Two years ago, my friend’s husband died in a freak accident. Unbelievably. Essentially, we think he slipped and fell, hitting his head, as he was getting into their hot tub late one night. Everyone else had already gone to bed and they found him in the morning. I feel a bit odd telling you this, but the unbelievable part is germane, so stick with me, and forgive me the detail.
It was a terrible time, and I felt at such a loss for how to console my friend. We’re not BFFs, we’re mom friends. Our boys were playdate friends, birthday party friends, Easter egg hunt buddies. I’ve been in her house; she’s been in mine. We’ve made mac and cheese together, wiped runny noses, and visited playgrounds. We’re that kind of friends.
She persevered. It was harder than hard, I know.

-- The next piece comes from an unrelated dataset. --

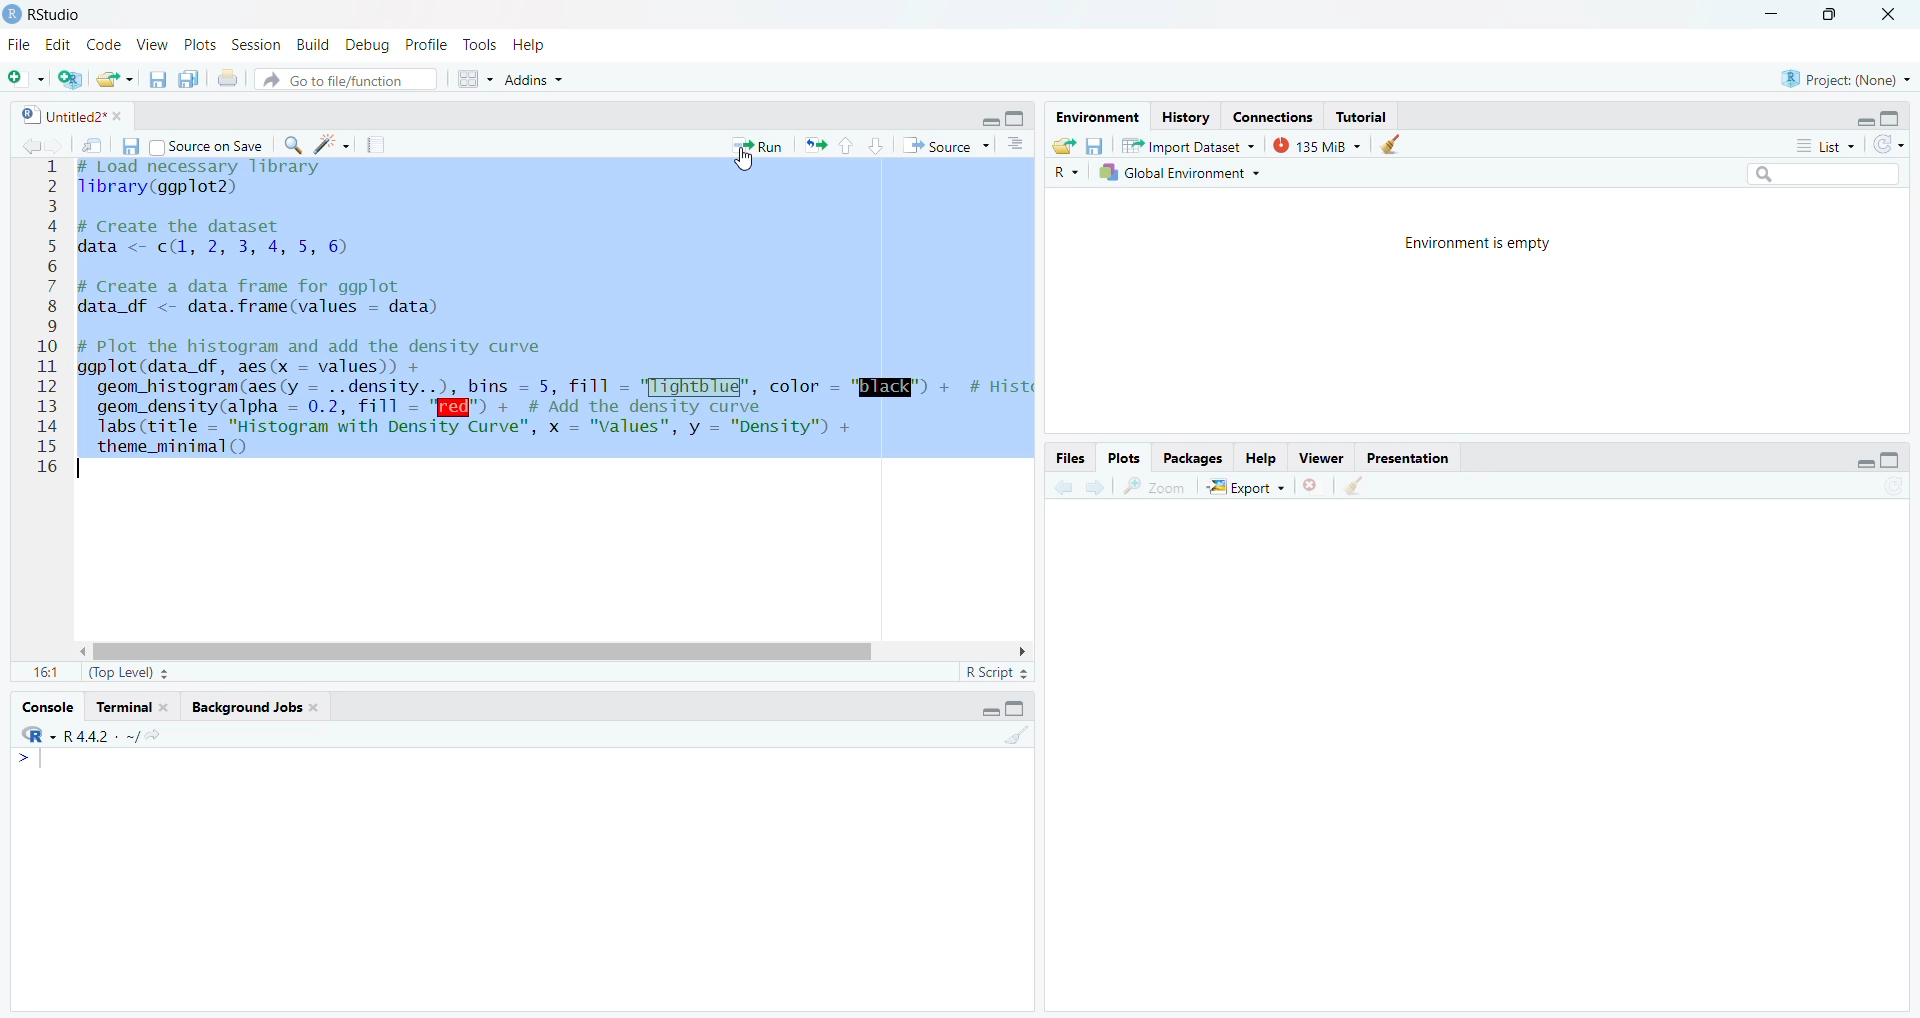 The image size is (1920, 1018). Describe the element at coordinates (47, 758) in the screenshot. I see `text cursor` at that location.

She was alone with her three kids, two girls–oldest and youngest–and a boy in the middle, a teenage boy like mine. She consoled them, loved them, helped them move forward.
This year they went south for Spring Break. They flew all the way to the Dominican Republic, but Julie did not come home to celebrate spring with her kids. Instead, in a horrible twist, an infection took her life. Gone.
In the ebb and flow, the tides of life, this is too much. It’s too much. How can the children bear this grief? There is no sense here.
For any of us who’ve experienced loss, I think one of the oddest parts is how life continues around us regardless of what’s just happened. In spite of our great pain, kids go to school and parents go to work. Groceries must be bought and bills must get paid. People are sad for us, but it is our life that’s changed, not theirs. This is the strange place in which I find myself. My life goes on. Soccer and tennis and track don’t cease to exist for my kids. Lunches with girlfriends, work to be done–it’s all right here despite the pain of those three lovely children. And yet I can’t stop thinking about them and the Great Unfairness that is their life.
I’m at a complete loss for what to do for them. They don’t need my condolences on monogrammed notecards or trite sentiments every time I see them. Their grief dwarfs mine. Their lives are utterly changed. Their outlooks, demeanors, beliefs, everything they know and trust and hold dear will be questioned. Of course. And my lone hope is that together, and separately, they continue to stumble forward, through the forest of pain, facing the Great Unfairness, and emerge, on the other side, somehow whole enough.